Problem 2: Albinism in North America

  • Given Data: Average frequency of albinism = 1 in 20,000.

  • Definitions:

    • a: Albinism allele (recessive)

    • A: Normal allele (dominant)

a) Determine Frequencies of Each Allele

  • Frequency of genotype aa (albinism) = 1/20000 = 0.00005.

  • Calculate frequency of allele a (q):

    • q^2 = 0.00005 → q ≈ 0.00707.

  • Calculate frequency of allele A (p):

    • p = 1 - q ≈ 1 - 0.00707 ≈ 0.99293.

b) Carriers of Albinism

  • Frequency of carriers (Aa):

    • Aa frequency = 2pq = 2 (0.99293)(0.00707) ≈ 0.01405.

  • Percentage of population that are carriers:

    • Percentage = 0.01405 × 100 ≈ 1.41%.
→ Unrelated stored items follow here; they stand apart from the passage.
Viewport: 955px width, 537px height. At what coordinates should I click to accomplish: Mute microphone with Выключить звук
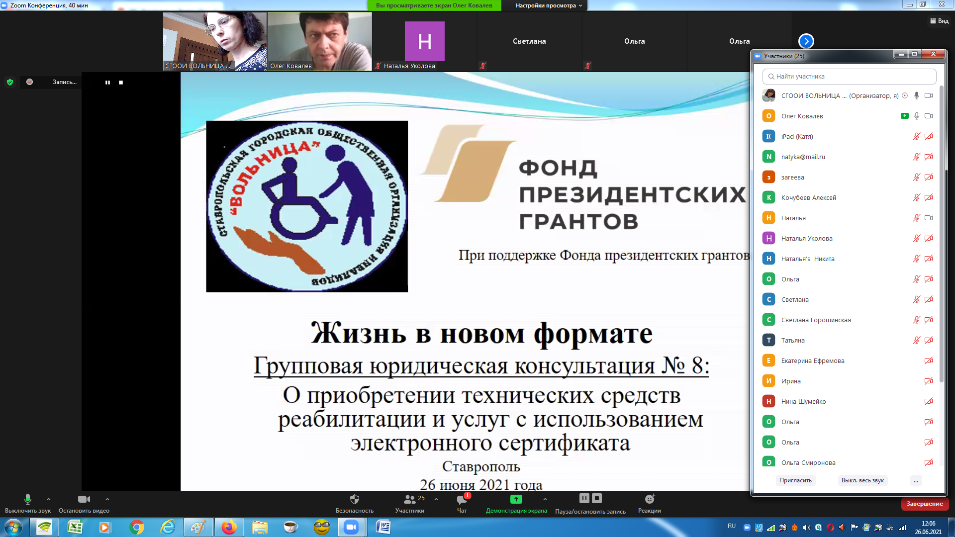click(28, 499)
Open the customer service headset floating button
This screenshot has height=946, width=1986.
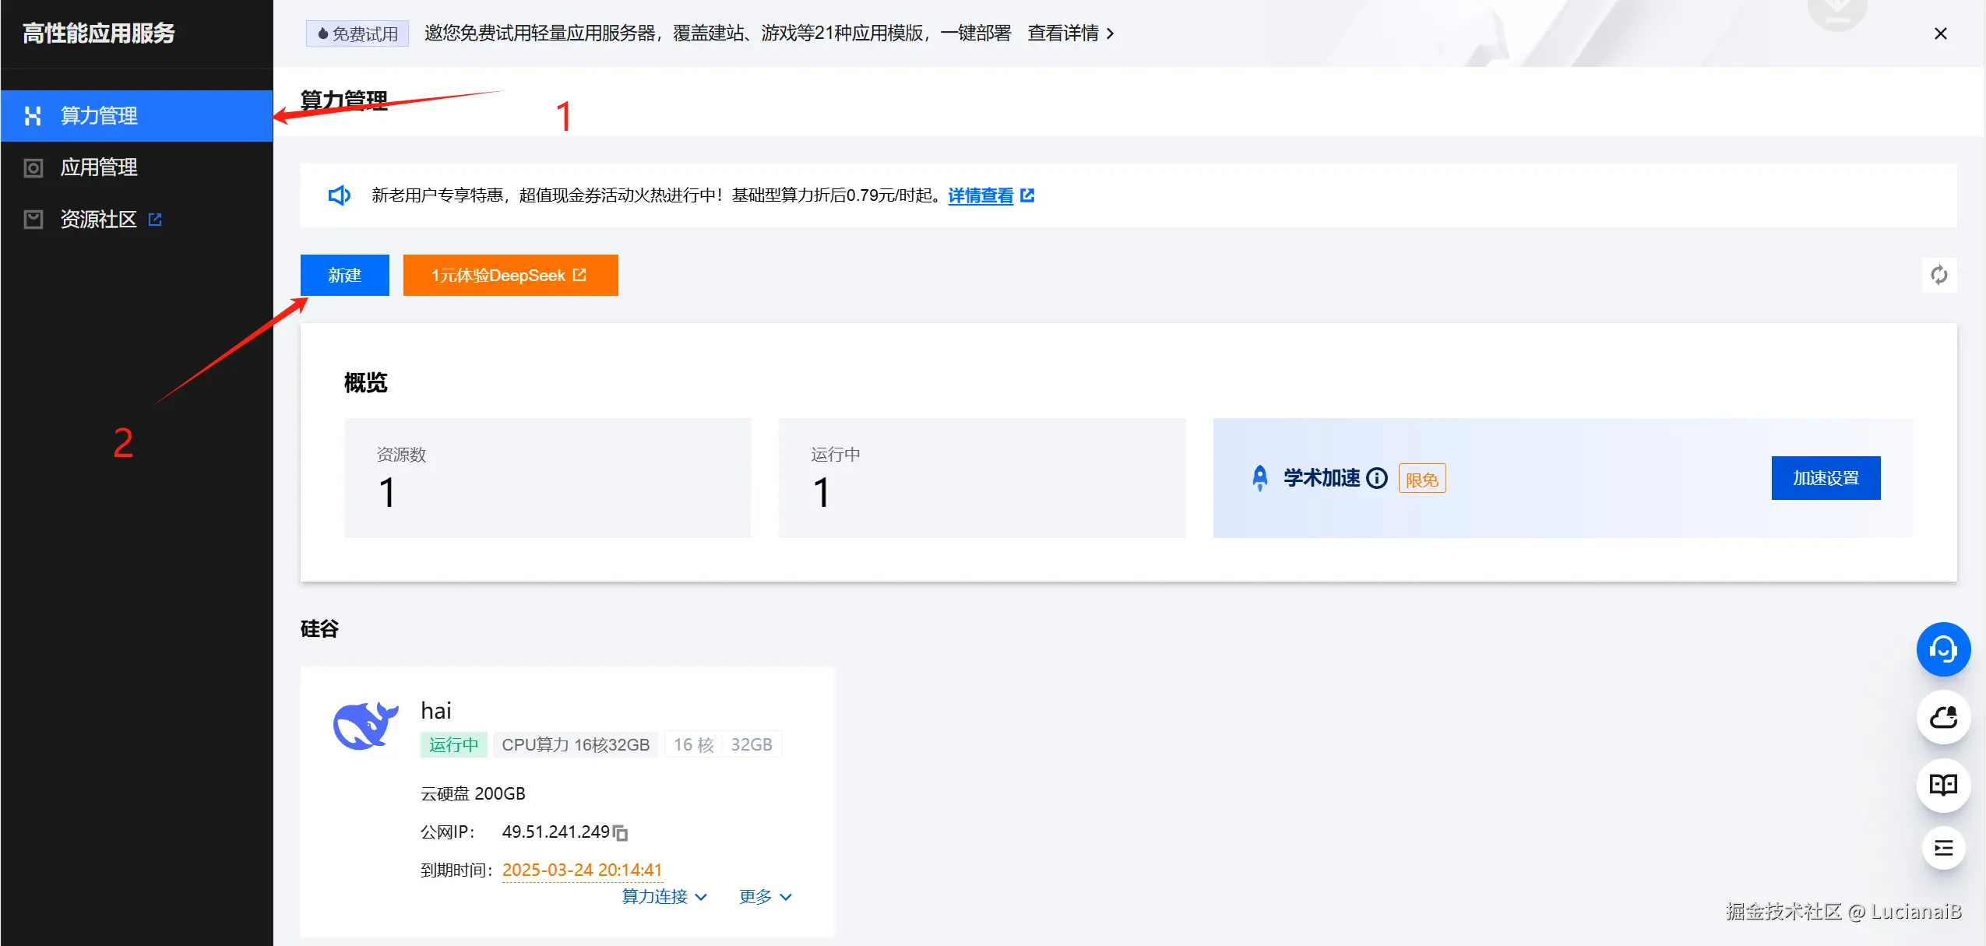[x=1942, y=649]
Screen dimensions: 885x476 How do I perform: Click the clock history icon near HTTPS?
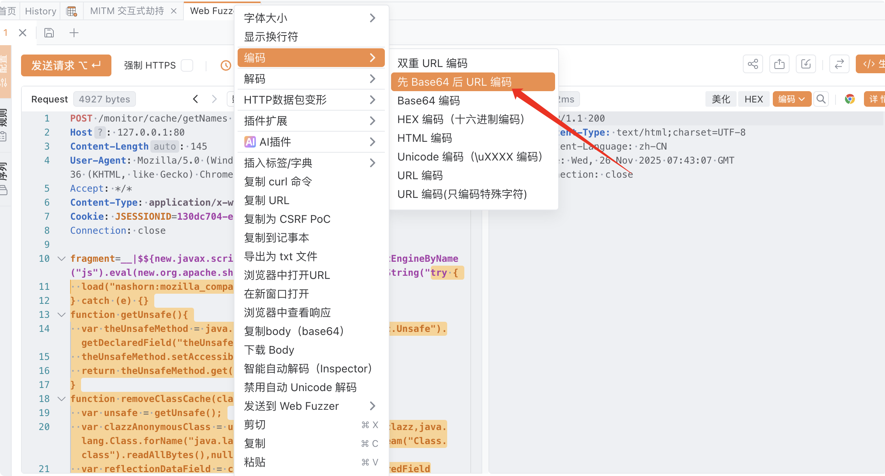[226, 65]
c) Homozygous Normal Individuals

  • Frequency of homozygous normal (AA):

    • AA frequency = p^2 ≈ (0.99293)^2 ≈ 0.98593.

  • Percentage:

    • Homozygous normal = 0.98593 × 100 ≈ 98.59%.

Problem 3: Sickle Cell Anemia in Africa

  • Given Data: 9% of the population has the allele for sickle-cell anemia (ss).

Calculation for Heterozygous (Ss) Individuals

  • Frequency of ss = q^2 = 0.09 → q = √0.09 = 0.3.

  • Frequency of allele S (dominant):

    • p = 1 - q = 1 - 0.3 = 0.7.

  • Percentage of population that is heterozygous (resistant to malaria):

    • Frequency of heterozygotes (Ss) = 2pq = 2(0.7)(0.3) = 0.42.

    • Percentage = 0.42 × 100 = 42%.

Problem 4: Wing Coloration in Scarlet Tiger Moth

  • Given Data: Sample size = 1612 individuals. Genotype frequencies:

    • White-spotted (AA) = 0.

    • Intermediate (Aa) = 0.

    • Little spotting (aa) = 5.

  • Frequencies Calculation:

    • Total = AA + Aa + aa = 1612.

      • AA = 0, Aa = 0, aa = 5 → frequencies will vary based on counts.

Problem 5: Building a New Isolated Population

  • Given Data: Two friends are heterozygous (Cc) for cystic fibrosis (c).

A) Instances of Cystic Fibrosis on the Island

  • Total population = 20 (you + 19 friends).

  • Frequency of individuals with cystic fibrosis (cc):

    • Frequencies remain the same under Hardy-Weinberg equilibrium. Calculate proportion as before based on past frequency.

B) Cystic fibrosis births on the island

  • Birth frequency on mainland = 0.059%.

  • Island instances would be calculated from population size and mainland frequency.